L'acteur aux trois oscars en a marre que la star de Succession pointe du doigt ses méthodes de travail et s'en prenne à Jeremy Strong.
L’acteur mythique de There Will Be Blood sort de son silence. Et les gants.
Dans un rare entretien accordé au magazine britannique The Big Issue, Daniel Day-Lewis revient sur la polémique autour du "Method acting" – cette approche extrême du jeu d’acteur qu’on lui associe souvent – et sur les critiques répétées de Brian Cox, qui l’a récemment pris pour cible.
"J’ai travaillé une fois avec Brian Cox et je me suis retrouvé, malgré moi, embarqué dans ce conflit de chiffonniers", raconte Day-Lewis.
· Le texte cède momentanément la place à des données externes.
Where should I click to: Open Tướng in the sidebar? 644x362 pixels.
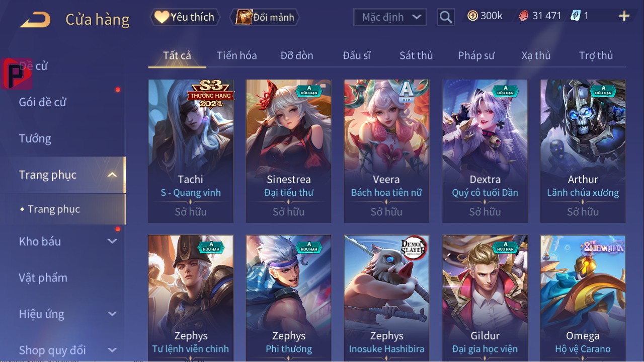coord(35,138)
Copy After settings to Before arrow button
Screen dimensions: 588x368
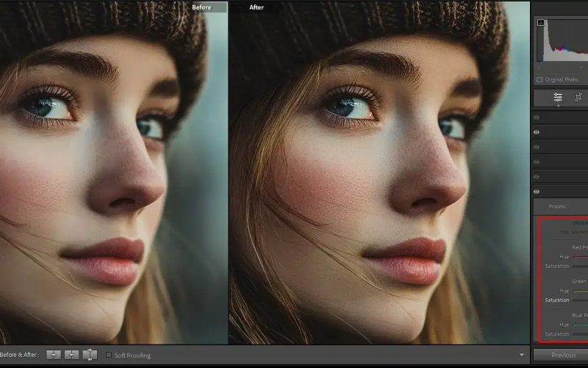coord(71,355)
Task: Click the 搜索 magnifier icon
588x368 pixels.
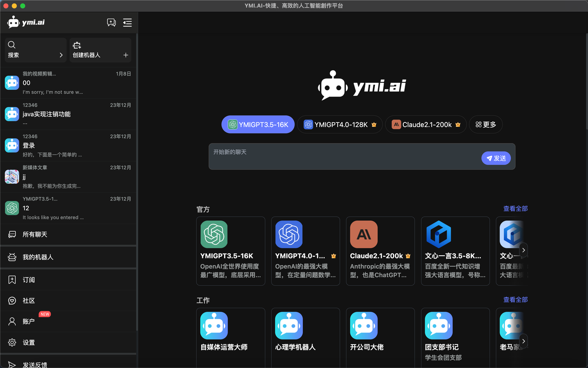Action: (11, 45)
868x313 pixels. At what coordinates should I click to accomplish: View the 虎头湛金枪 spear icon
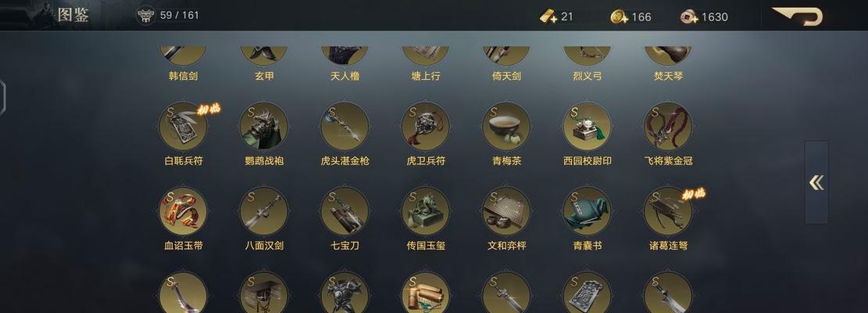pyautogui.click(x=345, y=126)
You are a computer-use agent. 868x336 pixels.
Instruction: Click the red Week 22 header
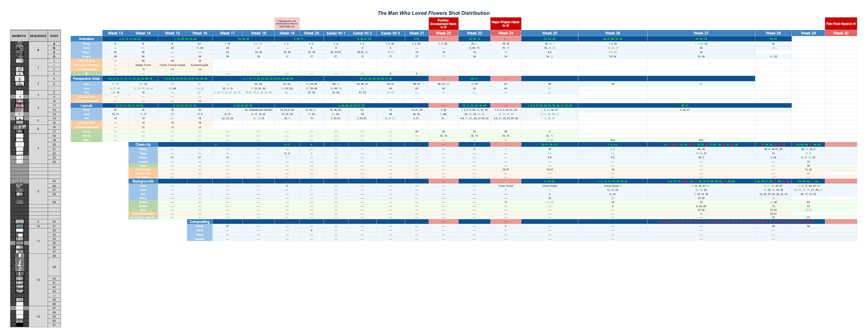443,33
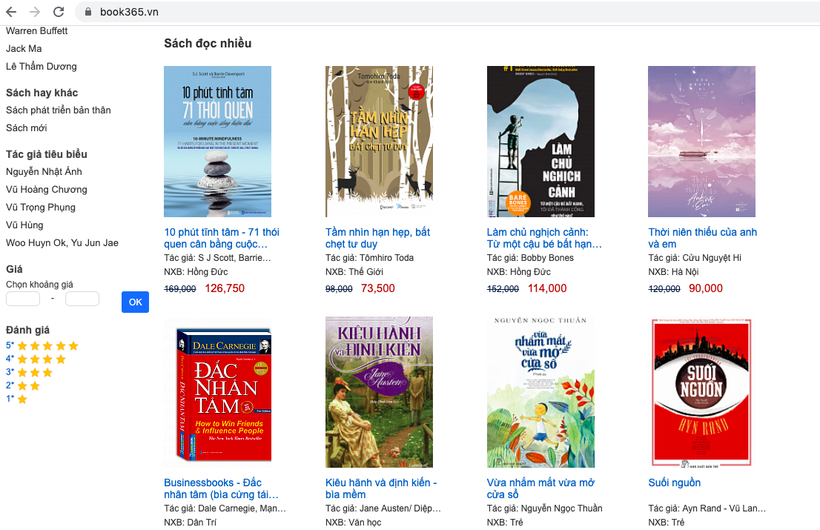Open the Warren Buffett sidebar link

(37, 31)

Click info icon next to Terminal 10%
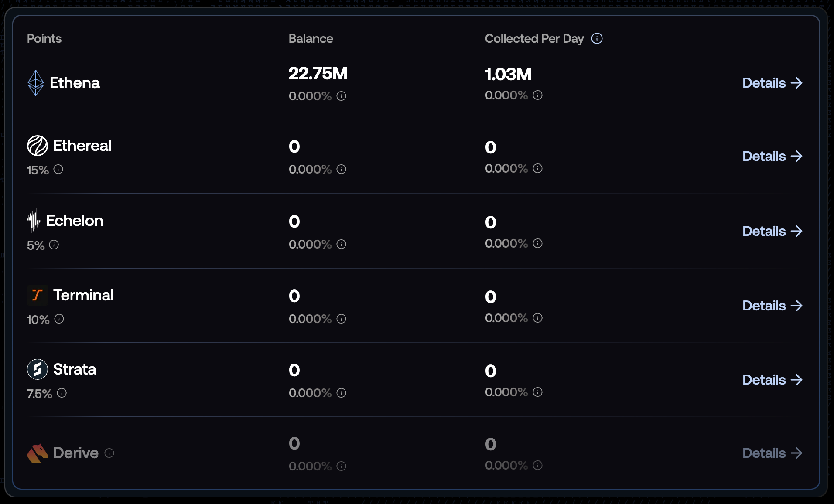(59, 319)
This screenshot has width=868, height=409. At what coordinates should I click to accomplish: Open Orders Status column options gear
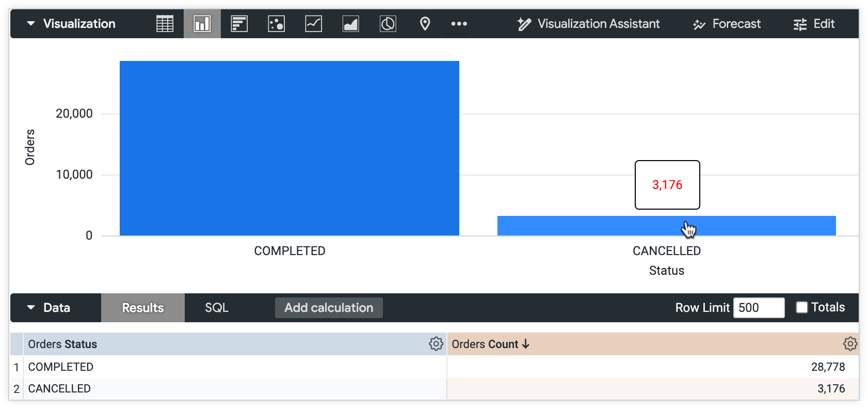tap(436, 344)
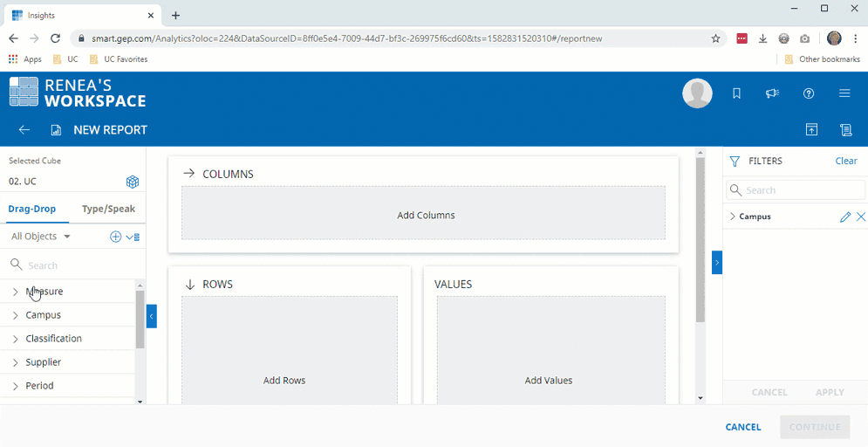Remove the Campus filter with X icon
The height and width of the screenshot is (447, 868).
pyautogui.click(x=861, y=217)
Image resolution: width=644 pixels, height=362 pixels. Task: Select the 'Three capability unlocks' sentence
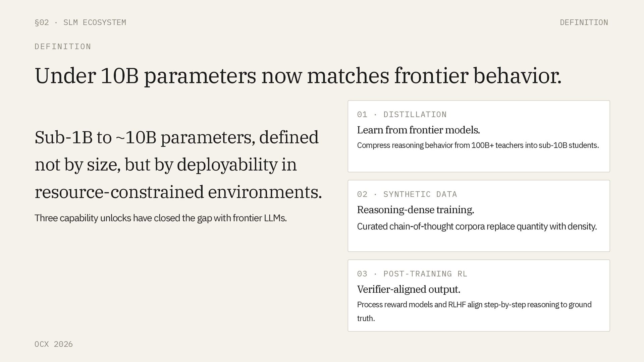click(160, 218)
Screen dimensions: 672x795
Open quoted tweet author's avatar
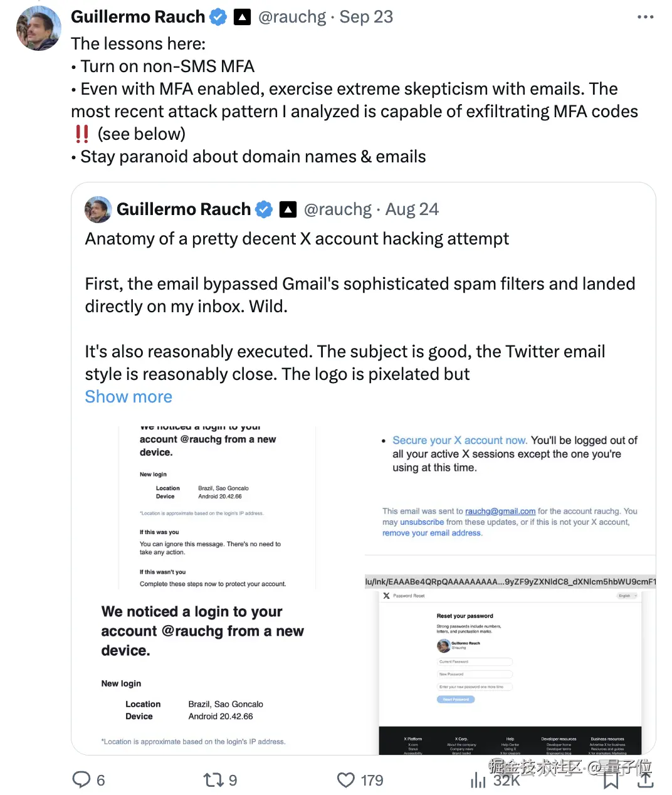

"C’est un très grand acteur, qui a fait un travail extraordinaire. En conséquence, on lui a donné une tribune… dont il ne semble pas prêt à descendre. Qu’il sache que je suis facile à trouver s’il veut en parler..."
Depuis quelques années, Brian Cox multiplie les sorties contre la "méthode", qu’il juge "fucking annoying", prenant souvent en exemple Jeremy Strong, son partenaire dans Succession. L’acteur écossais a même insinué que Strong devait son style à Day-Lewis, dont il fut l’assistant. Une affirmation que l’intéressé balaie sèchement : "Si j’avais interféré dans son processus de travail, j’en serais consterné. Mais je ne crois pas que ce soit le cas. Alors je ne sais pas d’où cette connerie est sortie. Jeremy Strong est un acteur remarquable, je ne sais pas comment il travaille, mais je ne me sens en rien responsable de ça."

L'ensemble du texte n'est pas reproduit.